Salah satunya datang dari H. Abdul Hayat, yang akrab disapa H. Obet, Kepala Desa Pinggir Papas, Kecamatan Kalianget, Kabupaten Sumenep. Ia menegaskan, Raperda ini harus benar-benar hadir sebagai angin segar bagi nasib petani garam Jawa Timur, bukan sekadar dokumen kebijakan tanpa arah nyata.
“Kami berharap lahirnya Raperda ini bisa membuka jalan bagi kesejahteraan petani garam. Karena Jawa Timur ini adalah sentra garam nasional, maka sudah seharusnya solusi terhadap masalah garam dimulai dari sini,” kata H. Abdul Hayat lewat pesan voice notenya kepada media ini, Selasa (04/11/2025)
Menurutnya, persoalan klasik yang selama ini dihadapi petani adalah soal kualitas dan harga. Kadar NaCl garam rakyat rata-rata masih di bawah 95 persen, sedangkan standar garam industri minimal 97 persen. Akibatnya, garam rakyat sulit menembus pasar industri dan sering kali ditekan oleh permainan harga.
“Ini persoalan serius. Garam petani sering tidak terserap karena kadar NaCl-nya belum mencapai 97 persen. Kalau tidak ada aturan yang jelas soal serapan dan jaminan harga, petani akan terus jadi korban,” tegasnya.
Dia yang juga menjabat Ketua PKDI Sumenep menambahkan, Raperda tersebut diharapkan mampu menjamin harga dasar garam dan memberikan kepastian bagi perusahaan penyerap garam agar wajib membeli garam rakyat sesuai ketentuan yang diatur.

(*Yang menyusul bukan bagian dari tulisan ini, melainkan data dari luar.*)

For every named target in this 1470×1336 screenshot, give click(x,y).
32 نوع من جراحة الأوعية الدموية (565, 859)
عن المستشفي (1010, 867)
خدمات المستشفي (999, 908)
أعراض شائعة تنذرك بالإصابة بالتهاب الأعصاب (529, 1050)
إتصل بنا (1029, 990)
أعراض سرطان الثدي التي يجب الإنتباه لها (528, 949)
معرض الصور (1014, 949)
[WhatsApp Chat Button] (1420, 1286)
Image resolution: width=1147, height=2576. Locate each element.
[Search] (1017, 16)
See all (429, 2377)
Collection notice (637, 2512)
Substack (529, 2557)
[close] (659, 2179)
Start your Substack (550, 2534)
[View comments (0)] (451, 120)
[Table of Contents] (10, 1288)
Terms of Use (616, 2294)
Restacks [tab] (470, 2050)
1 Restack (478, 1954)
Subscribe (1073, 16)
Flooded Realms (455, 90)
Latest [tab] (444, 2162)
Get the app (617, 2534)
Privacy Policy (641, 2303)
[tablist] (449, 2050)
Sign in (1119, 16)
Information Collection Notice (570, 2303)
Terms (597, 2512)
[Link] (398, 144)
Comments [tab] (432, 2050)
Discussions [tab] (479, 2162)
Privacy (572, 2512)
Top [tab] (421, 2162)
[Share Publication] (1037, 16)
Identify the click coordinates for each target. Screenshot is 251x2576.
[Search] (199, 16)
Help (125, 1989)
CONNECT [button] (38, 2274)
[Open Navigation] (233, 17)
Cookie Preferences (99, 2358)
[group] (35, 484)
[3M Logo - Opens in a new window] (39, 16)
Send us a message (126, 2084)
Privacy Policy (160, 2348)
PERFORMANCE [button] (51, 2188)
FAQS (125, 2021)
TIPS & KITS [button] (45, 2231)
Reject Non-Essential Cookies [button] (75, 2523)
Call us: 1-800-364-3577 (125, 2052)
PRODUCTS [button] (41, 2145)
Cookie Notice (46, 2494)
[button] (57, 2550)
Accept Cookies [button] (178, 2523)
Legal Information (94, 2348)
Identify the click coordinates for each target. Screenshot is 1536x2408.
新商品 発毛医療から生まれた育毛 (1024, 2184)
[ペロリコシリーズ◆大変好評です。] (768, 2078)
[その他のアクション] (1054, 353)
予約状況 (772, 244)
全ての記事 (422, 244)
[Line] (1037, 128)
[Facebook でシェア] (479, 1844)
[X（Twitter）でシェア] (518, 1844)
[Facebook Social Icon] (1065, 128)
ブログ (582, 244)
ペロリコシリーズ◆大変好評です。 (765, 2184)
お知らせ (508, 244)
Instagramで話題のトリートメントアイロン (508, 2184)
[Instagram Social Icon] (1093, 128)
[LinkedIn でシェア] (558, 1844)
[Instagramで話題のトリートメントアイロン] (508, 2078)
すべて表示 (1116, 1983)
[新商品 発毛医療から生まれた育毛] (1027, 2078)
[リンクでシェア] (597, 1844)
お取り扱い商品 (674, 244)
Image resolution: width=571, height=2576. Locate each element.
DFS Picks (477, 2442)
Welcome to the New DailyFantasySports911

“Kami ingin ada jaminan harga dari pemerintah, khususnya Pemerintah Provinsi Jawa Timur. Jangan sampai perusahaan seenaknya menentukan harga. Kalau ada Raperda yang mengikat, petani akan lebih tenang dan termotivasi meningkatkan kualitas produksinya,” ungkapnya.
Lebih jauh, pria yang dikenal sebagai tokoh petani garam Madura itu menegaskan bahwa para petani siap berkolaborasi dengan pemerintah dan DPRD untuk memberikan masukan konstruktif dalam proses penyusunan Raperda tersebut.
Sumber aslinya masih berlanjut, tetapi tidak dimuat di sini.